選択の自由と言いつつ、結局いつもの答えに落ち着く

1つ100円のトマト缶で二人分のパスタソースを作ろうとした時、スーパーの同じ棚には、レトルトのパスタソース(しかも二人分)が100円で売っていた。

これは悩む。スーパーの棚の前でたっぷり5分は迷いに迷っていた。

金額だけ見れば、もちろんレトルトのパスタソースの方が安い。

もう既に調理済みで、味も整っているし、湯煎にかけて数分すれば出来上がりだ。もっとズボラにやってしまうなら、中身を出してレンジでチンしてしまえばもう、鍋を用意する手間もない。これ1個買ってしまえば、それ以外の調味料や具材は必要ないのだ。

なんて素晴らしいのだろうレトルト食品。メーカーさん方の企業努力に感謝するしかない。

けれど満足感を得るならば、トマト缶を使って自分で作った方が良いのかもしれない。

レトルトのパスタソースは具が少ないこともあるし、そもそもの内容量がちょっぴり少なかったりもする。

パスタを茹でる時、一人前の量を厳密に測る人は多分少ないだろう。きっと大多数の人は、「これくらいかな?」と目分量で測るだろうし、「少なかったらやだな。もう少し茹でておこう」なんて言いながら麺の量を増やしてしまうのだ。

そうすると、メーカーさんが気をきかせて「二人前」としてくれているパスタソースとの比率が合わなくなってしまう。

ならば、トマト缶を使い、具が足りなければ適宜ツナ缶などを入れて、たっぷりと余るぐらい作ってしまえばいいのではないか。

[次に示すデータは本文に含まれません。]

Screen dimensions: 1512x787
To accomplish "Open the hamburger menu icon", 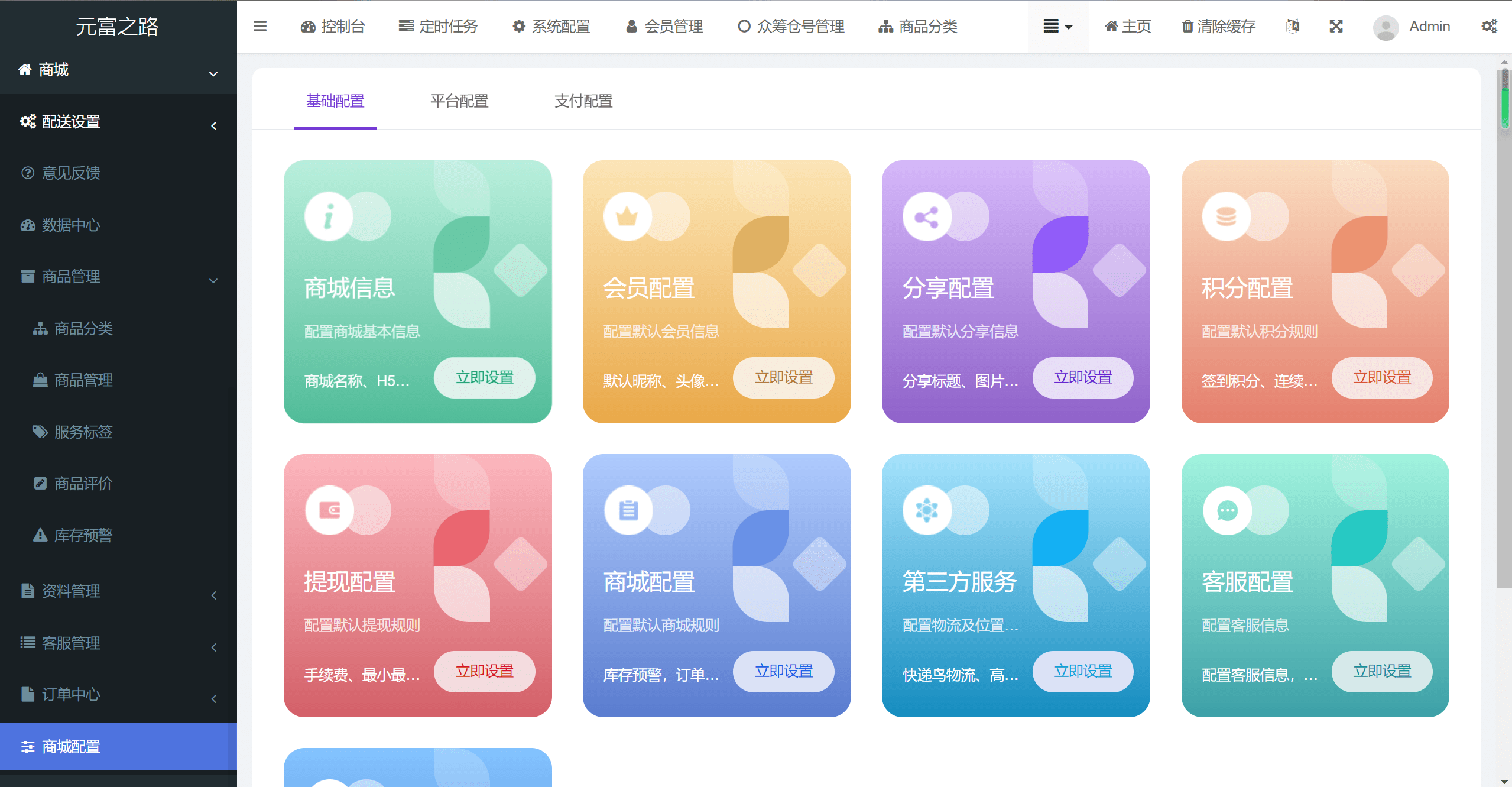I will (259, 26).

余ったらゴハンにかけてチーズのせてレンジでチンでもすれば適当なドリアになる。あらやだ素敵。多少お金はかかっても、「きちんと料理した満足感」は得られる。これはちょっとした自信に繋がるのだ。

自宅で自炊をしている人ならば、ある程度の調味料や食材が揃っているだろうから、トマト缶で作ることは(そこそこ料理の経験がある人なら)可能だろう。

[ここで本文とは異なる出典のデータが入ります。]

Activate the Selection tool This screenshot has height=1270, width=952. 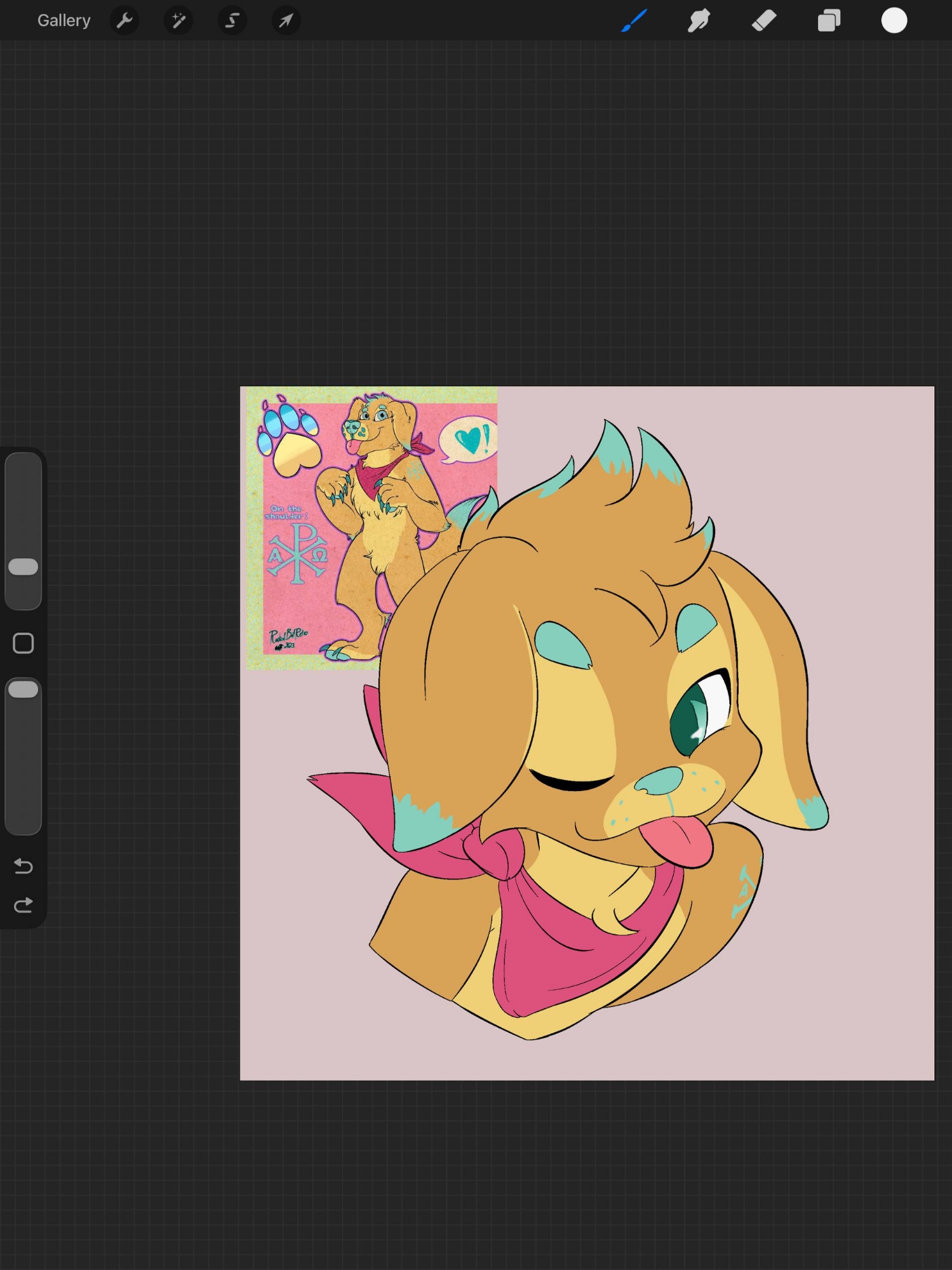pos(232,21)
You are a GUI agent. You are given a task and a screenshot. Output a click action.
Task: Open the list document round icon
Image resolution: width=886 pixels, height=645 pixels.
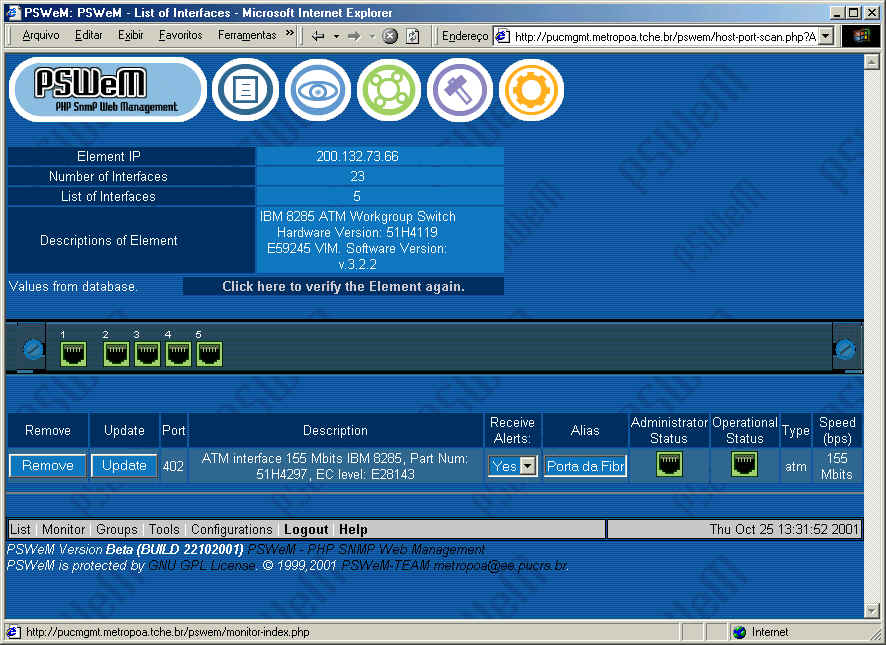coord(245,90)
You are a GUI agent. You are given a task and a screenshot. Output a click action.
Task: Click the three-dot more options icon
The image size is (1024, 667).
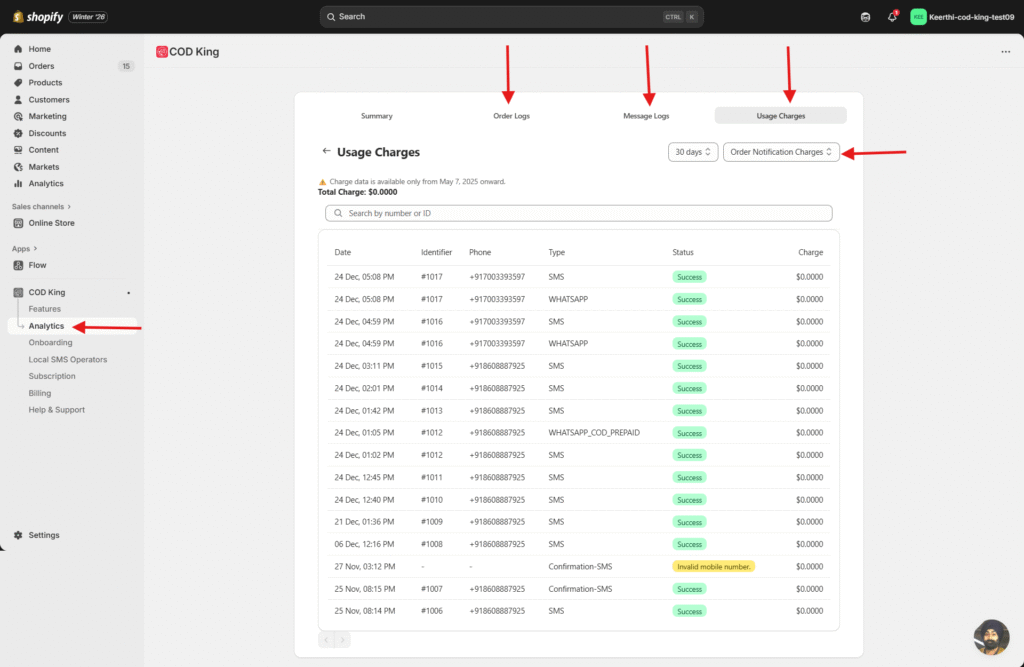pyautogui.click(x=1005, y=52)
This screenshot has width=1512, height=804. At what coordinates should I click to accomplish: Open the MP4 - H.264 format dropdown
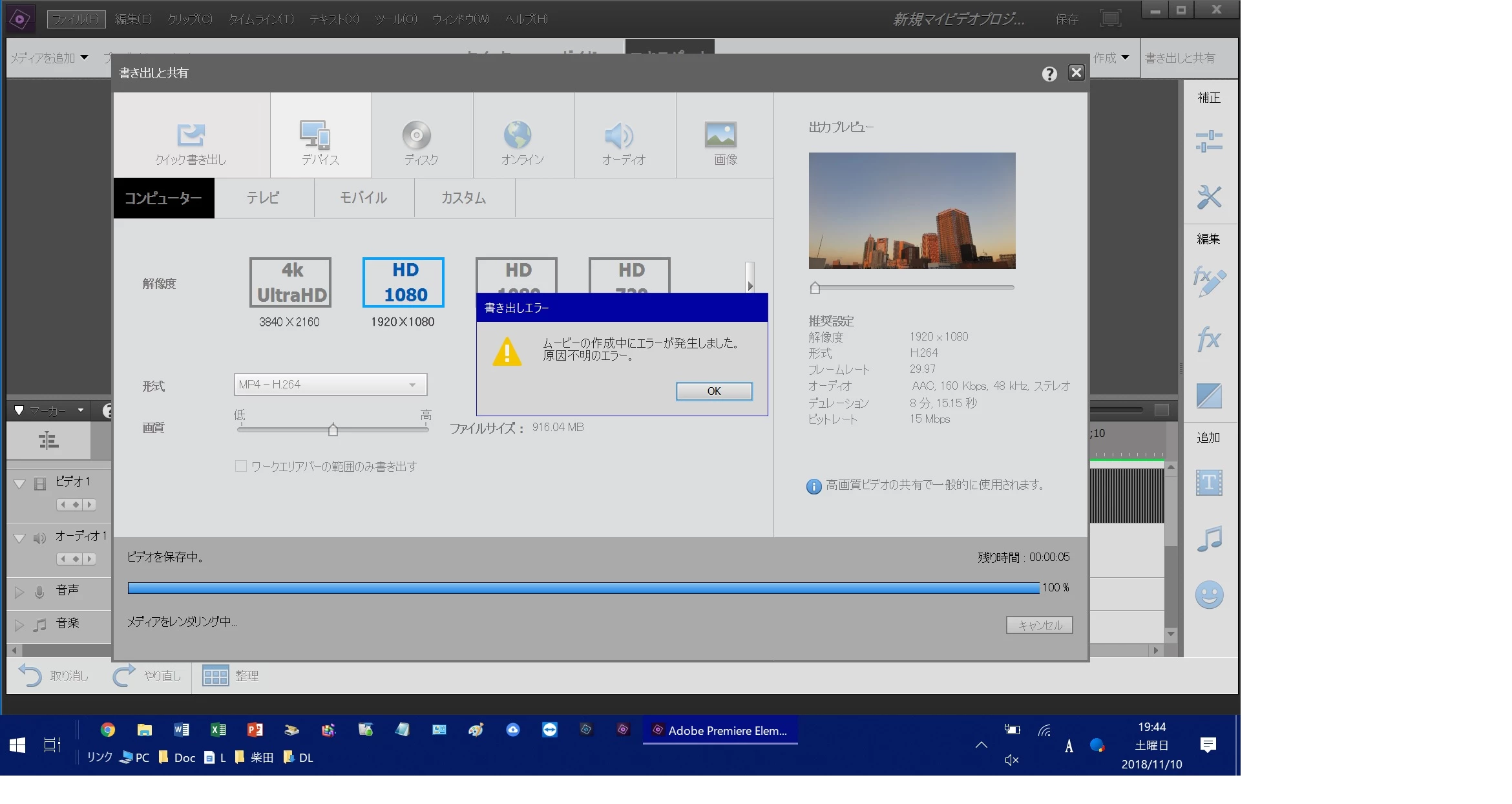tap(330, 385)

しかし普段料理をあまりせず、冷蔵庫になんにもない人に「トマト缶で作った方がいいよ」と言っても、調味料などを揃える金額が上乗せされてしまうから「えー面倒くさい」と思ってしまうのは当たり前だ。

とはいえ、普段しっかりと料理をする人に「レトルトの方がお手軽だよ」と言っても、もしかしたらレトルトの味に満足しないかもしれないし、そういう人は料理をすることが好きだったり、冷蔵庫の食材のやりくりを常に考えているかもしれないから、「そうは言っても…」と手を出しづらく思っていることも想像できる。

こういった攻防戦は毎回頭のなかで巻き起こっては、何の解決もせず時間ばかりが過ぎていく。

なんとかして結論付けるならば、自分のおかれた状況に応じて使い分けるのが正しいということだ。